Mr. Reichert. Thank you.
Top-down or Bottom-up Approach
Mr. Wu. Mr. Chairman, if I may, I wanted to shift to one
topic that I think we may be at a fork in the road, and it's
pretty important that we get some discussion on this topic so
that we guide the Federal Government down what I hope many of
us believe to be a proper choice at that fork in the road.
Many of you mentioned the temptation to develop an
overarching or perfect IT solution, and we might have
difficulty implementing that because it assumes too much
technology or too much training or too much overhead. And I
just wanted to throw open to you all the discussion of, is this
the direction that you see HHS headed in? Are they looking at a
perhaps overarching solution that will someday look like
Esperanto in the rear-view mirror? Or is the effort, you know,
sensitive to the bottom-up approach which Mr. Machuca is
advocating, an incrementalism and adaptive approach? And I
would like the panel to address that, and I would also invite
Dr. Jeffrey to address what NIST has been doing since signing
the memorandum of understanding with ONC in September of 2005.
Mr. Machuca. Thank you. To be candid, there are mixed
signals coming from HHS. If you analyze them on a trend basis,
Dr. Brailer and the office seem to be much more embracing of
the incremental approach of late. But if you also look at the
work of the four contracts that were awarded for the large
national infrastructure, if you look deeper into that, as to
the output that is expected and the consultants that have been
engaged, it is troubling in that effect, because it looks like
more of the same will get the big consultant-driven needs, so
we can spec out something that costs a lot more and has an
unlimited thirst of funding before it can be seen.
And so, to be quick to your question, is that there are
mixed encouraging signals in this direction.
Dr. Chin. You know, I would definitely support an
incremental approach, because our experience is that an
overarching approach that solves every problem is, for the most
part, not successful. And if you map out the key things that
are needed, and I think members of this panel had discussed
this, one of the key things is to make that information
accessible electronically. If you don't have it accessible
electronically, it's very difficult to move it.

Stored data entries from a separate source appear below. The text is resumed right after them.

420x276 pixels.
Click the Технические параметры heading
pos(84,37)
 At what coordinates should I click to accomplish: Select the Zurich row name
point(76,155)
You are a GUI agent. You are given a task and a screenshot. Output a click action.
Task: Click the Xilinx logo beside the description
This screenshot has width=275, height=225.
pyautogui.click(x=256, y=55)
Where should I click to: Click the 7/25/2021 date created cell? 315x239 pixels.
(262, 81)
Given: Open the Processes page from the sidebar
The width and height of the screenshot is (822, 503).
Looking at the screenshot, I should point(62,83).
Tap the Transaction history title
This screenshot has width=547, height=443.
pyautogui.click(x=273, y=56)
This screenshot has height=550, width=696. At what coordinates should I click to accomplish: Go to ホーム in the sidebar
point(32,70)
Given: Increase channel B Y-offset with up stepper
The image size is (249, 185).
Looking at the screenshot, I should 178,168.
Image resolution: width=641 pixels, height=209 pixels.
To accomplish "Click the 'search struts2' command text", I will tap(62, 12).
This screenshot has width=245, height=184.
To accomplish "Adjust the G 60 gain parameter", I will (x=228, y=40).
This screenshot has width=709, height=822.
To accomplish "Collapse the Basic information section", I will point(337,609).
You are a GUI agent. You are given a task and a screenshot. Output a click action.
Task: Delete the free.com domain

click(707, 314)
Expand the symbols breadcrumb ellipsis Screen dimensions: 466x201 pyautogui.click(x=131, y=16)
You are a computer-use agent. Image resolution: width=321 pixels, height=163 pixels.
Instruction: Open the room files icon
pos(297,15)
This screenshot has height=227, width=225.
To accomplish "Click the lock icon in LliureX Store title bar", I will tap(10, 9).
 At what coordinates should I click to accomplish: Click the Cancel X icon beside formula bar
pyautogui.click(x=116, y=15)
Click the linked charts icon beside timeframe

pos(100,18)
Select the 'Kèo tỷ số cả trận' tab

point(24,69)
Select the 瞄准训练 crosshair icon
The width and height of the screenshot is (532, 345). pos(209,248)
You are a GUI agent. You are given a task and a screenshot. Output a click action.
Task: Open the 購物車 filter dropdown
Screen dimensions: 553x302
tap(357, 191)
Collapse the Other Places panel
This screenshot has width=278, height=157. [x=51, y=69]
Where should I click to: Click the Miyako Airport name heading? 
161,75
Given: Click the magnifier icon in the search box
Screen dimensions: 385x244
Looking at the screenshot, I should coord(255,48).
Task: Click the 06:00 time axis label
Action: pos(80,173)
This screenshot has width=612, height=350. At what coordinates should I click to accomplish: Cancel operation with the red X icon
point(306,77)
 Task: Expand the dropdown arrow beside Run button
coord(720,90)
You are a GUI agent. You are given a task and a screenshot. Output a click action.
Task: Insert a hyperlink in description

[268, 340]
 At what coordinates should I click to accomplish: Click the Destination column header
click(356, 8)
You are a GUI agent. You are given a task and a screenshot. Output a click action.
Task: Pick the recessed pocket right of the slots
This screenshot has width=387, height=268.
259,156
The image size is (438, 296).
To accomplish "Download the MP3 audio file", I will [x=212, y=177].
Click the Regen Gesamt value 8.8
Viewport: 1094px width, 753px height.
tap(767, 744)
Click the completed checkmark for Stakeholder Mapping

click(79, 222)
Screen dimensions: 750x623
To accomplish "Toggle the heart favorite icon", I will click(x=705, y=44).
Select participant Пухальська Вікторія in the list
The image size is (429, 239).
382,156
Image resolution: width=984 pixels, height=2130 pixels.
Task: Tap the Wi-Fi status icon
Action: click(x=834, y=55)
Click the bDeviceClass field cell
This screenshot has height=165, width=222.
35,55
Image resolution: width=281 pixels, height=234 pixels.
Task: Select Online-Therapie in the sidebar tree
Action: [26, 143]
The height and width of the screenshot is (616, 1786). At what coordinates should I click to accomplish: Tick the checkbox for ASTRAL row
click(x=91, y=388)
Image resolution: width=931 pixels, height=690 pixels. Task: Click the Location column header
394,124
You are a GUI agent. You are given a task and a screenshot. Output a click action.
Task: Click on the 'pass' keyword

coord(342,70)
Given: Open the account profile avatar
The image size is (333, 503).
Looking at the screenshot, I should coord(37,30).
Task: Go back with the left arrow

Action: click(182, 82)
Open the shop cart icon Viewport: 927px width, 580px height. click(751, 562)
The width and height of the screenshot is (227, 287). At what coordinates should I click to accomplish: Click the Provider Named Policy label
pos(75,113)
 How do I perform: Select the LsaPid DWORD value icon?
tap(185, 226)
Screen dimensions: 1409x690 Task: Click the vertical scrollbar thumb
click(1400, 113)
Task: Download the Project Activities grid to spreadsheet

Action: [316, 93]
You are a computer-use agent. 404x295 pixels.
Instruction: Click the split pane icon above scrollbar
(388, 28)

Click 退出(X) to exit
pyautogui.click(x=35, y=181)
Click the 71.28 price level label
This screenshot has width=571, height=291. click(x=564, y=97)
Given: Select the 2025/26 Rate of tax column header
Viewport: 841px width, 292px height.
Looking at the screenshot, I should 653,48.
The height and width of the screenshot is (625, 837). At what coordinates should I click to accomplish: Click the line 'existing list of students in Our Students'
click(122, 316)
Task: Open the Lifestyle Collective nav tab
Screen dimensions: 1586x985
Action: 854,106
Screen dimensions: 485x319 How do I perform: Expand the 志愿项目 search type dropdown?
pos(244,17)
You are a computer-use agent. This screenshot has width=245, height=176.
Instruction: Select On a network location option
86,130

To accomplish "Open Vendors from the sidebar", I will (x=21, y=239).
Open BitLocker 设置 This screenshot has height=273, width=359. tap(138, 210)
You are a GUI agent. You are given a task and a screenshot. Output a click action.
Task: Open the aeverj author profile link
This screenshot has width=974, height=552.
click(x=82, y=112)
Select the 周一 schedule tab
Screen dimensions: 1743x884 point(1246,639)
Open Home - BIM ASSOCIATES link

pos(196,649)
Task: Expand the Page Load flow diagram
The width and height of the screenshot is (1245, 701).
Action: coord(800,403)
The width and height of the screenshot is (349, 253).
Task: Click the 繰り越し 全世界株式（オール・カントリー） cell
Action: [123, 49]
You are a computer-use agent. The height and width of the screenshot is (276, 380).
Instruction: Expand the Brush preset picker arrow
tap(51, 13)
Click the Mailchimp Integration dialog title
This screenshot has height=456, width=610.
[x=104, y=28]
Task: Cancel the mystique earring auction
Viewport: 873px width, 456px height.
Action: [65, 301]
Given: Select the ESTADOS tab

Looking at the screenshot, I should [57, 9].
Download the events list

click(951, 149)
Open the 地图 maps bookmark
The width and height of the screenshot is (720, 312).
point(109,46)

The second thing is that you have to identify a particular
person in one organization as the same person in another
organization. And however you do that would be fine; it doesn't
necessarily have to be a single patient identifier. You could
use other pieces of information.
And then the third thing that would be useful, that would
be relatively low tech and easy to do, is to label each piece
of information with the date in which it was generated and the
type of information it was. Once you have those three
standards, then you can pull information together and integrate
it into a single medical record, and that's all you really
need. All the other stuff is good to have, but there's a cost
associated with implementing those standards. So those are the
three things that I would emphasize.
Mr. Kenagy. Maybe a different perspective on this. At the
ground, grass-roots level, I don't have time to pay attention
to what HHS does.
When you asked--one of the questions that was asked in this
testimony is: Has NIST or HHS contacted us at OHSU to get
engaged? And the answer is no. And the first thing I was going
to say was, ``Well, it doesn't really matter, because it will
be so long before it has any impact on me, positively or
negatively.'' But I think that it's a great--it was a very
thought provoking question. I think all of us reflected on all
the questions that you asked for the testimony. But I'm not--
there are many people who are directly engaged.
I'm not a commercial, off-the-shelf deployer of technology,
so I look to my vendor to have the standards or whatever. And
the inter-operability that they're working on, I don't know if
it's going to have a positive impact or not.
I don't know if it's well directed or not. I just know that
day in and day out, we have serious concerns.
I do want to make one positive comment about the point that
Mike Leahy made. One of the things that they have addressed
sort of in trying to get all these systems together is not
doing that through inter-operability but actually one single
database. And we are working on integrating that large database
with ours, but a lot of the efforts around inter-operability, I
don't know if they're correctly addressed. I think there would
be a lot more input from providers to see if HHS is moving in
the right direction.
Dr. Pettit. Do you have time for one more comment.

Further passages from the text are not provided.